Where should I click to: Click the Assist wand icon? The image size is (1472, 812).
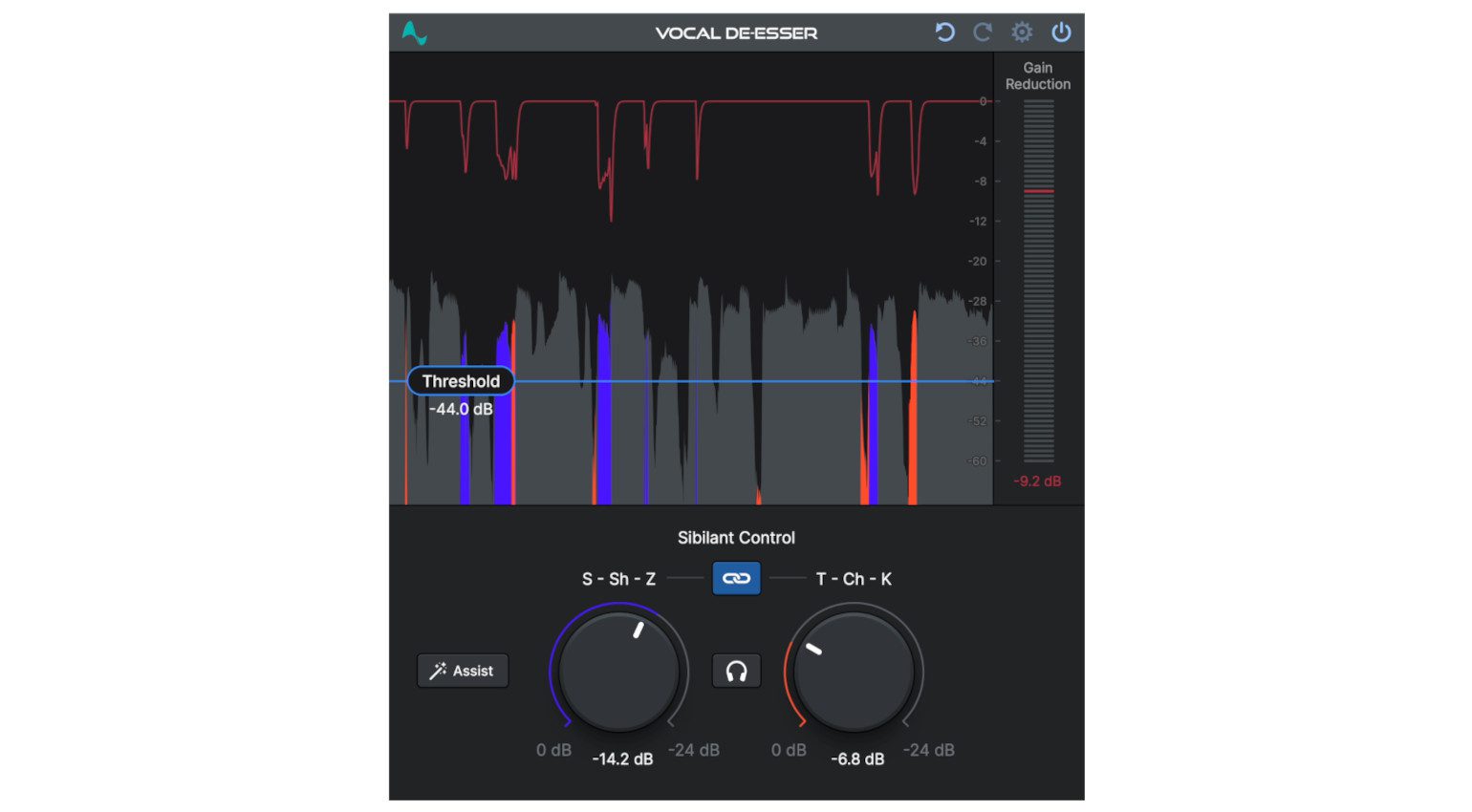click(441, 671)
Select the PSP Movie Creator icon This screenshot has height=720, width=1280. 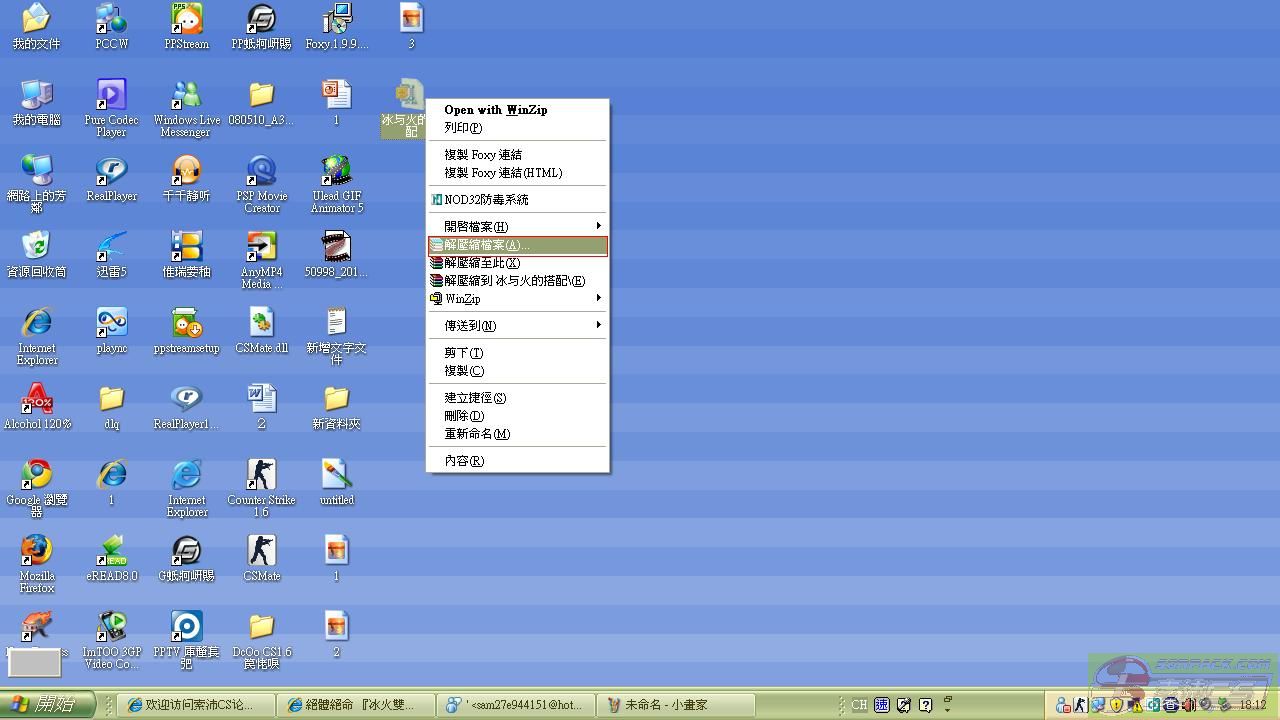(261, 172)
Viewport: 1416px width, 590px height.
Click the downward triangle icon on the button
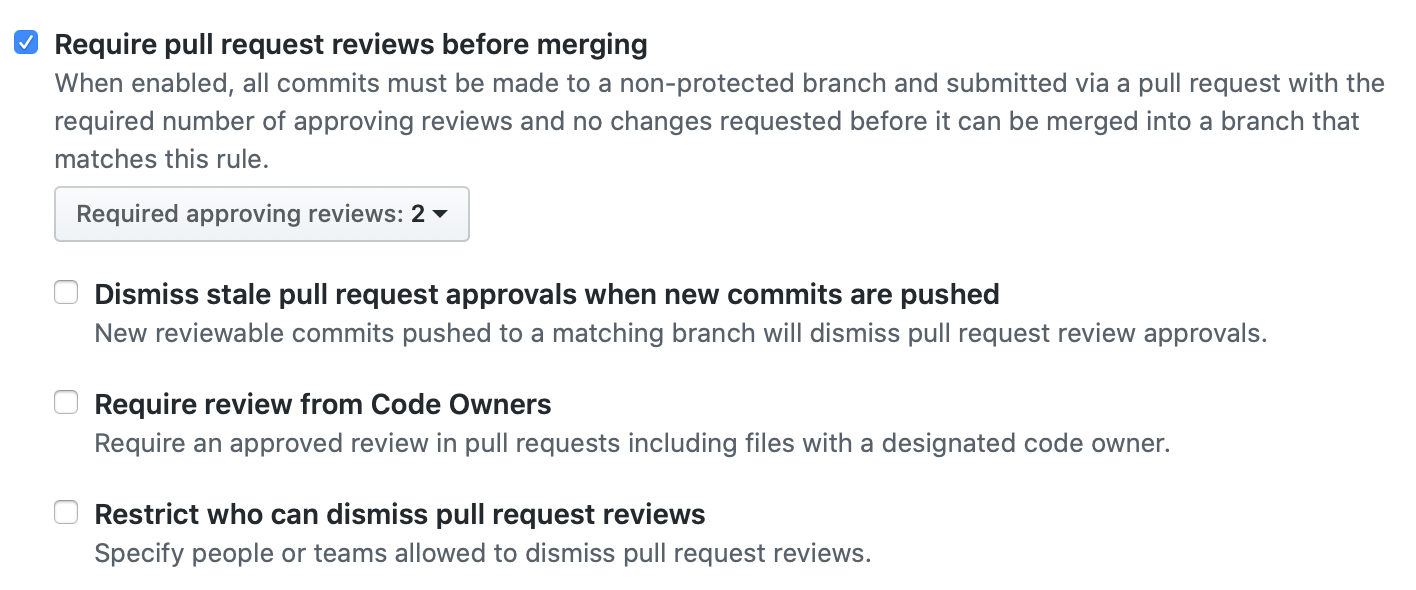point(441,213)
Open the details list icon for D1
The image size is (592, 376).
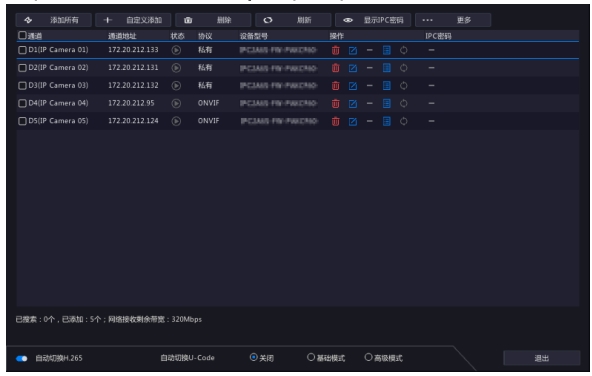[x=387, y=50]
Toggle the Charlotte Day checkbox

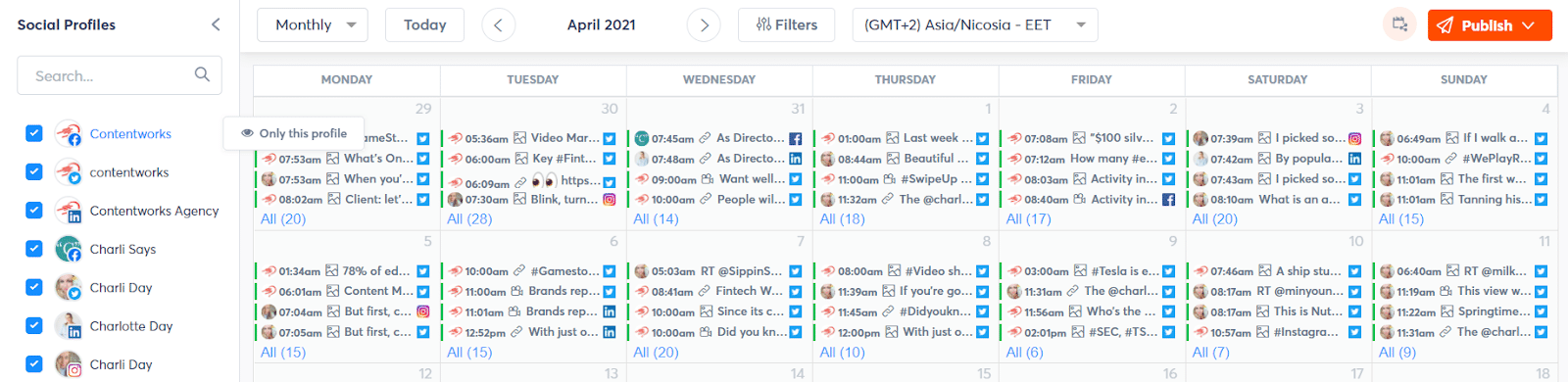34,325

----

[Your instructions] Only the lines from the line with "Viewport: 1416px width, 590px height." through the end of the entries above, copied exactly and with both ends included, belong in the response; the pictures do not.

[Completed task]
Viewport: 1416px width, 590px height.
Click the downward triangle icon on the button
point(441,213)
Open the details list icon for D1
The image size is (592, 376).
[x=387, y=50]
Toggle the Charlotte Day checkbox

34,325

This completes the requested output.